[Exercise materials]
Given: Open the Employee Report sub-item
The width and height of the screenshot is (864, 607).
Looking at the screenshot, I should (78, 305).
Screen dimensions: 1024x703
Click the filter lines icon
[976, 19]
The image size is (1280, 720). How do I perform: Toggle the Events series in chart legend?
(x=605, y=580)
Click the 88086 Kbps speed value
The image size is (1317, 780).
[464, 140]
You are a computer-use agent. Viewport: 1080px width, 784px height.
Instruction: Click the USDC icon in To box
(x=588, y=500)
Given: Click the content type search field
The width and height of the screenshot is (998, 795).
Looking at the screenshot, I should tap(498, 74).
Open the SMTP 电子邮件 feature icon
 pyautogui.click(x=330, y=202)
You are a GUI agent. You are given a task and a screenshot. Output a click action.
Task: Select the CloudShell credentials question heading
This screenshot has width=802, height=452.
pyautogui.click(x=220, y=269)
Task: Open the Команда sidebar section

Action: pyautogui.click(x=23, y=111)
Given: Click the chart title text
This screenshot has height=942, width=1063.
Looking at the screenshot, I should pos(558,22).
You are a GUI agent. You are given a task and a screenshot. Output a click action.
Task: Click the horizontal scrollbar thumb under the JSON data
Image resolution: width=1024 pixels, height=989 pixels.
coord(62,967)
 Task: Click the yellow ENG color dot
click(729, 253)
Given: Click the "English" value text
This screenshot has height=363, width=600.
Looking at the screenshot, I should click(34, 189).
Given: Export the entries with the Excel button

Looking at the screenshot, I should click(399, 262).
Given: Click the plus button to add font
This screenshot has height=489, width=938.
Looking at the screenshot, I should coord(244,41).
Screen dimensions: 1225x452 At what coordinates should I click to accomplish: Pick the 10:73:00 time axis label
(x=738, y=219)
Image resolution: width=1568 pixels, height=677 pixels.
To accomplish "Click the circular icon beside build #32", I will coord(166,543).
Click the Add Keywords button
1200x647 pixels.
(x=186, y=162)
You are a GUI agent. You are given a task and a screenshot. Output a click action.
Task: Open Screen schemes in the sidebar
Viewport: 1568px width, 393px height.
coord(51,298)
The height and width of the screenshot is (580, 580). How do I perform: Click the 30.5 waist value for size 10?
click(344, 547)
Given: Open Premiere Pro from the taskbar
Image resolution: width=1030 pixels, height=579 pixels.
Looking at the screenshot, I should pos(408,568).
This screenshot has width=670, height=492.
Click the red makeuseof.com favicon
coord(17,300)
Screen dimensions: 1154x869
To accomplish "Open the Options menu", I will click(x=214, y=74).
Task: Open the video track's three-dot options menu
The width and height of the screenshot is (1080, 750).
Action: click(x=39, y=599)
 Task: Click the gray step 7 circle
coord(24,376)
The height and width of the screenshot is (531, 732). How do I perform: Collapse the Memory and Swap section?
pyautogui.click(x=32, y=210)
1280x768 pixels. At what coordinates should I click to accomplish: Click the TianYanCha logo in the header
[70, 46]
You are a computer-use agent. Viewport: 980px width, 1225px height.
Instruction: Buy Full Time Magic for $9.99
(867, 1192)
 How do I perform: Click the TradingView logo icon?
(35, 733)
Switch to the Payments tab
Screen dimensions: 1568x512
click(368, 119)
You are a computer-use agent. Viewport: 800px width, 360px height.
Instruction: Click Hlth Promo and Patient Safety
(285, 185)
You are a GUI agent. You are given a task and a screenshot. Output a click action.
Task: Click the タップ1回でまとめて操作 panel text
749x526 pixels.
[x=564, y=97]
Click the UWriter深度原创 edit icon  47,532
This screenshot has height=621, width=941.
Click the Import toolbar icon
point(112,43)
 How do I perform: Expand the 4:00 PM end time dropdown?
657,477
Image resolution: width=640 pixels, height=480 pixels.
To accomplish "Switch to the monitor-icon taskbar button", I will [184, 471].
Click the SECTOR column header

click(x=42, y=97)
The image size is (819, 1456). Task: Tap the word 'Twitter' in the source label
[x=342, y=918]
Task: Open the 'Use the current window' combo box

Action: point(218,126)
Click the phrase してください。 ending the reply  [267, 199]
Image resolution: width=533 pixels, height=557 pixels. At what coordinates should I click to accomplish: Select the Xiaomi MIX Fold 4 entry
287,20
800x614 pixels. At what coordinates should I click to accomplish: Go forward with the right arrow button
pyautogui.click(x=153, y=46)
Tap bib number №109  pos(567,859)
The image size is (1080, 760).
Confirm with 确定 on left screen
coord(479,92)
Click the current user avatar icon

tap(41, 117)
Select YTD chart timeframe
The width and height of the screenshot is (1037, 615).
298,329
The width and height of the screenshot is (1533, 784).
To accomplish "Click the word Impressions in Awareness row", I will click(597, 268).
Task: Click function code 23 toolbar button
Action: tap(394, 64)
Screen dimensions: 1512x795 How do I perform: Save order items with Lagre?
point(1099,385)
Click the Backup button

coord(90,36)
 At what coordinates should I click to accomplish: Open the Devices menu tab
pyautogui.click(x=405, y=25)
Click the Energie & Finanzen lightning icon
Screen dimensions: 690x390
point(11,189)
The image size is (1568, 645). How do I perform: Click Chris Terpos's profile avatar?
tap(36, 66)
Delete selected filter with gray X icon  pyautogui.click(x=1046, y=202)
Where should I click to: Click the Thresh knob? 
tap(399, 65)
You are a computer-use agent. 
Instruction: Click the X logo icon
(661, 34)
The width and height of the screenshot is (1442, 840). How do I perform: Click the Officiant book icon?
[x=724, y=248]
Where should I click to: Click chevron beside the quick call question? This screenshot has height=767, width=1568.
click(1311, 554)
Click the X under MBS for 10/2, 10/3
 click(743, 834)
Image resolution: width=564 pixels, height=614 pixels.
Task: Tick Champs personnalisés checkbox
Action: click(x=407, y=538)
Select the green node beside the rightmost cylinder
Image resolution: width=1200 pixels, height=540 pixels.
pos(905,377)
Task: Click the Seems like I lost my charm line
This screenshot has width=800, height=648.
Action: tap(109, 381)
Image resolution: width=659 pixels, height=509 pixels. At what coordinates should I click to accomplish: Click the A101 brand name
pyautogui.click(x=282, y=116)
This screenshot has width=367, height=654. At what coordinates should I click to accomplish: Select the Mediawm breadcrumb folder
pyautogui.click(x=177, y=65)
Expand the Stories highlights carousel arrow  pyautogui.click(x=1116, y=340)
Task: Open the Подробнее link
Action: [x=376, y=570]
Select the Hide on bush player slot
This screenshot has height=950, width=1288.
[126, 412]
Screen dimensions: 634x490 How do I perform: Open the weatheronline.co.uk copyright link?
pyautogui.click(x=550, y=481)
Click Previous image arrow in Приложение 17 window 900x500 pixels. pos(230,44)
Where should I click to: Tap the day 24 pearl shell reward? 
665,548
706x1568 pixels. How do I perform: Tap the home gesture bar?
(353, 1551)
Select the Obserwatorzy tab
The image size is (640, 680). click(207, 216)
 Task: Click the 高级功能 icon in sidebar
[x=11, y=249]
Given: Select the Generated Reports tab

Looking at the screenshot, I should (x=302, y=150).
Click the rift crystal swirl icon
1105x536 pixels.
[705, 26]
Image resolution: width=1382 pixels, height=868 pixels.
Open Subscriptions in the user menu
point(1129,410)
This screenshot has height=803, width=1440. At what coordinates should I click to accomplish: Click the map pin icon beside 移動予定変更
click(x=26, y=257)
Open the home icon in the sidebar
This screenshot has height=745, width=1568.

[Problem to solve]
Every line above that holds the word "computer" needs to be copied.

[The completed task]
You are a computer-use agent. Viewport: 1080px width, 784px height.
You are a computer-use agent. Viewport: 980px width, 1225px height.
You are a computer-use agent. Viewport: 800px width, 360px height.
You are a computer-use agent. 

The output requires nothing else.